WAIVERS OF SURRENDER CHARGES

Surrender charges has been discussed and is a problem with those who purchased an annuity and for-whatever-reason finds that they need to take the money out of the annuity.  Until recently, the only way an annuity owner could take out the money without paying a penalty - often substantial – was at death and at annuitization.  Now, however, surrender charges are waived on most annuity policies if the owner is confined to a nursing home. 

Some policies go a little further and will also allow surrender without penalty in cases of terminal illness or hospital confinement’s disability, even “disaster” in some annuities (often referred to as “crisis waivers).

The waiver of surrender charges may be accomplished either by waiver or by rider.  The distinctions between “waiver” and “rider” are often blurred, but basically the waiver is the voluntary relinquishment of a legal right, and a rider is an attachment or endorsement to a policy that modifies clauses or provisions of a policy.16  Even when used interchangeably, usually the waiver is instigated by the insurance company and often no extra charge is accessed against the policyholder, whereas a rider is instigated by the insured and there often is an added charge. 

 

LIVING TRUST MILLS

For purposes of this discussion, a “Living Trust Mill (LTM)” is an unlawful marketing scheme used to sell annuities to senior citizens.  While there are several types of LTMs, they are all are created by misrepresentation of identity and purpose as each “mill” misrepresents the actual business of the sales representative and hides the true purpose of the solicitation.  Often the first approach to seniors is the “seminar” approach, but instead of presenting the product of service that they advertise, the meeting is supposedly designed to educate those attending about the benefit of living trusts (and other estate planning devices).  Seniors are invited through mass mailing, telemarketing, or any other method to “get the word out” including informal announcements at senior functions.17

Once the crowd has gathered, the salespeople misrepresent themselves as experts in financial and/or estate planning.  Their services are either very inexpensive or “free” as a public service, but in any event, the goal is to get the trust of the seniors and they find out the assets of the seniors by determining whether the senior could benefit from a living trust. 

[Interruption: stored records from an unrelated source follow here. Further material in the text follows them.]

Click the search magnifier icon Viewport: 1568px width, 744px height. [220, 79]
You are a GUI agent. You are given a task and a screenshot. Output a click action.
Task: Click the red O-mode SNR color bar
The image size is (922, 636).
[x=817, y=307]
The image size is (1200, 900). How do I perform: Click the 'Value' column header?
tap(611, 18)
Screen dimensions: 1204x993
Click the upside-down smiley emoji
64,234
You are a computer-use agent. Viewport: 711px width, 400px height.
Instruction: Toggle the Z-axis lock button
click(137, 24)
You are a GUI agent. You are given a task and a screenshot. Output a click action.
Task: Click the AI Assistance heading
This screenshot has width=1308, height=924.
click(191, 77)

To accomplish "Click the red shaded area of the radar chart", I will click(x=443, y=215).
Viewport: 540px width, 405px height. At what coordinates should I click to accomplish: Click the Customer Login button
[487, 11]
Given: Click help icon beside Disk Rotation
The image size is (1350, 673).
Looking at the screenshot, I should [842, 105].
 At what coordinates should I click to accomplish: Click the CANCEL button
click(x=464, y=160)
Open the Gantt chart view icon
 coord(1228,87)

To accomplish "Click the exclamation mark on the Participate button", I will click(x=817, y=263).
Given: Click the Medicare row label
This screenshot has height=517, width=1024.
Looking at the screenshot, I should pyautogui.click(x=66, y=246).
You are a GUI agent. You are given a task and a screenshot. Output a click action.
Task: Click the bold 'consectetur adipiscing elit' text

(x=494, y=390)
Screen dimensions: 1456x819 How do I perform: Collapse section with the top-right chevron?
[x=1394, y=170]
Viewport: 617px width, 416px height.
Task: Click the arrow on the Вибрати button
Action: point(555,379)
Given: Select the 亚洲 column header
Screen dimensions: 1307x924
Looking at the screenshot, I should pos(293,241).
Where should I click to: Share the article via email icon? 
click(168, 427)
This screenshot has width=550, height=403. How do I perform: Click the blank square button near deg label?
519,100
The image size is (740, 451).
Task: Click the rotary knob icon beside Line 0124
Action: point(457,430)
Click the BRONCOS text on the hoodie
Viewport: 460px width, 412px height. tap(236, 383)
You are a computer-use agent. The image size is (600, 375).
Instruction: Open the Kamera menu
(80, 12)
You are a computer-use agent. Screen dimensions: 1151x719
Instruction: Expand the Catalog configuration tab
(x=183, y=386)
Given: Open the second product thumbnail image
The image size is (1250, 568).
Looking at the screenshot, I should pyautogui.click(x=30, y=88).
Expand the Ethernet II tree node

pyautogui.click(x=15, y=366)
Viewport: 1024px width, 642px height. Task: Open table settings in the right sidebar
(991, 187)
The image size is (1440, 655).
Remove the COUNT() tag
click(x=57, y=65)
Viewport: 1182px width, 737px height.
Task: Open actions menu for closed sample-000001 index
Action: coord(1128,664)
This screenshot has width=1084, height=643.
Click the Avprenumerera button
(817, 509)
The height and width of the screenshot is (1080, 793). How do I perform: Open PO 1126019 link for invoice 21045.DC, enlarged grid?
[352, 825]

Persons so engaged in these “mills” may be licensed or unlicensed insurance persons and they may work in conjunction with attorneys, thereby giving a “legalistic” atmosphere to the meeting.  After the living trust and other estate planning documents have been sold, then a licensed agent – who in most cases does not represent himself/herself to be an “insurance agent” – tries to sell the senior on the benefits of an annuity as part of the estate planning process.  Individuals  will often consider the agent as their legal advisor or estate planner and not an insurance agent.

Besides being actionable under the Business and Professional Code18, such violations are administratively actionable under the Insurance Information and Privacy Protection Act and may result in cease and desist orders, financial penalties and suspension or revocation of certificates of authority and/or insurance licenses.19

 

PRETEXT INTERVIEW

The Code states that “no insurance institution, agent or insurance support organization” (defined as persons engaged in business of collecting information about persons for the primary purpose of providing the information to an insurance institute or agent for an insurance transaction…) shall perform a pretext interview.20 

“Pretext interview” is defined as an “interview whereby a person, in an attempt to obtain information about a natural person, performs one or more of the following acts:

  1. Pretends to be someone he or she is not.
  2. Pretends to represent a person he or she is not in fact representing,
  3. Misrepresents the true purpose of the interview.
  4. Refuses to identify him or her upon request.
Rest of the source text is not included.